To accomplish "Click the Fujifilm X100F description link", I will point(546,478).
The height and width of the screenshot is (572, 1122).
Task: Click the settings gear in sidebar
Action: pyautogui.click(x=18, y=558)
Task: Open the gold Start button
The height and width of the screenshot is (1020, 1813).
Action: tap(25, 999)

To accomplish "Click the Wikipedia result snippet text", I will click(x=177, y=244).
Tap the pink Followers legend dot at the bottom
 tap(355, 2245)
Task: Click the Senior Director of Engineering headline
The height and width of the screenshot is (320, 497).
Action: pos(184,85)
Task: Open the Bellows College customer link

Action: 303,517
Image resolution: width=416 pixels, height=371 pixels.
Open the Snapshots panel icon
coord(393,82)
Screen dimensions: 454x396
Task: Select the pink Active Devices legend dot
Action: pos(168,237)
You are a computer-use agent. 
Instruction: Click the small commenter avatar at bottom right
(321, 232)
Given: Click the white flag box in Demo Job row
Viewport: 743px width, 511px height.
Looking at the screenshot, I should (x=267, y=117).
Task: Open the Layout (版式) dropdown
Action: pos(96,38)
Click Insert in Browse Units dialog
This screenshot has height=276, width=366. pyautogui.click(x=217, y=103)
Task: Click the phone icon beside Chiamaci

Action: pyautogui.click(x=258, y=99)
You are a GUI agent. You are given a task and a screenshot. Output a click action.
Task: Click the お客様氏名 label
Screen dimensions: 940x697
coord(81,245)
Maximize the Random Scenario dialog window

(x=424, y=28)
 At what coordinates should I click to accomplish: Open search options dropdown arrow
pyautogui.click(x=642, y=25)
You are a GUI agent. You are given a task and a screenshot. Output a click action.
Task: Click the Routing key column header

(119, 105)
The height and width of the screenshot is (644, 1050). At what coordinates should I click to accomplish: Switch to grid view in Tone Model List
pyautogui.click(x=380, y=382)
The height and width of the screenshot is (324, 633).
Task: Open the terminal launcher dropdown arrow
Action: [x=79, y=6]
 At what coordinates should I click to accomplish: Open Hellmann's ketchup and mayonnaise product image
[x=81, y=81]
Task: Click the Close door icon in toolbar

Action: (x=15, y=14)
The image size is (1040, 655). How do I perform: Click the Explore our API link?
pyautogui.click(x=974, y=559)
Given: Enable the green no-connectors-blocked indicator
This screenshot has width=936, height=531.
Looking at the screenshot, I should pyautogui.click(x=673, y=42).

* * * *

- [TASK TO CARRY OUT]: The data must be printed verbatim, line by line.

- [SOLUTION]:
To accomplish "Click the Fujifilm X100F description link", I will point(546,478).
The height and width of the screenshot is (572, 1122).
Task: Click the settings gear in sidebar
Action: pyautogui.click(x=18, y=558)
Task: Open the gold Start button
The height and width of the screenshot is (1020, 1813).
Action: tap(25, 999)

To accomplish "Click the Wikipedia result snippet text", I will click(x=177, y=244).
Tap the pink Followers legend dot at the bottom
 tap(355, 2245)
Task: Click the Senior Director of Engineering headline
The height and width of the screenshot is (320, 497).
Action: pos(184,85)
Task: Open the Bellows College customer link

Action: 303,517
Image resolution: width=416 pixels, height=371 pixels.
Open the Snapshots panel icon
coord(393,82)
Screen dimensions: 454x396
Task: Select the pink Active Devices legend dot
Action: pos(168,237)
You are a computer-use agent. 
Instruction: Click the small commenter avatar at bottom right
(321, 232)
Given: Click the white flag box in Demo Job row
Viewport: 743px width, 511px height.
Looking at the screenshot, I should (x=267, y=117).
Task: Open the Layout (版式) dropdown
Action: pos(96,38)
Click Insert in Browse Units dialog
This screenshot has height=276, width=366. pyautogui.click(x=217, y=103)
Task: Click the phone icon beside Chiamaci

Action: pyautogui.click(x=258, y=99)
You are a GUI agent. You are given a task and a screenshot. Output a click action.
Task: Click the お客様氏名 label
Screen dimensions: 940x697
coord(81,245)
Maximize the Random Scenario dialog window

(x=424, y=28)
 At what coordinates should I click to accomplish: Open search options dropdown arrow
pyautogui.click(x=642, y=25)
You are a GUI agent. You are given a task and a screenshot. Output a click action.
Task: Click the Routing key column header

(119, 105)
The height and width of the screenshot is (644, 1050). At what coordinates should I click to accomplish: Switch to grid view in Tone Model List
pyautogui.click(x=380, y=382)
The height and width of the screenshot is (324, 633).
Task: Open the terminal launcher dropdown arrow
Action: [x=79, y=6]
 At what coordinates should I click to accomplish: Open Hellmann's ketchup and mayonnaise product image
[x=81, y=81]
Task: Click the Close door icon in toolbar

Action: (x=15, y=14)
The image size is (1040, 655). How do I perform: Click the Explore our API link?
pyautogui.click(x=974, y=559)
Given: Enable the green no-connectors-blocked indicator
This screenshot has width=936, height=531.
Looking at the screenshot, I should pyautogui.click(x=673, y=42).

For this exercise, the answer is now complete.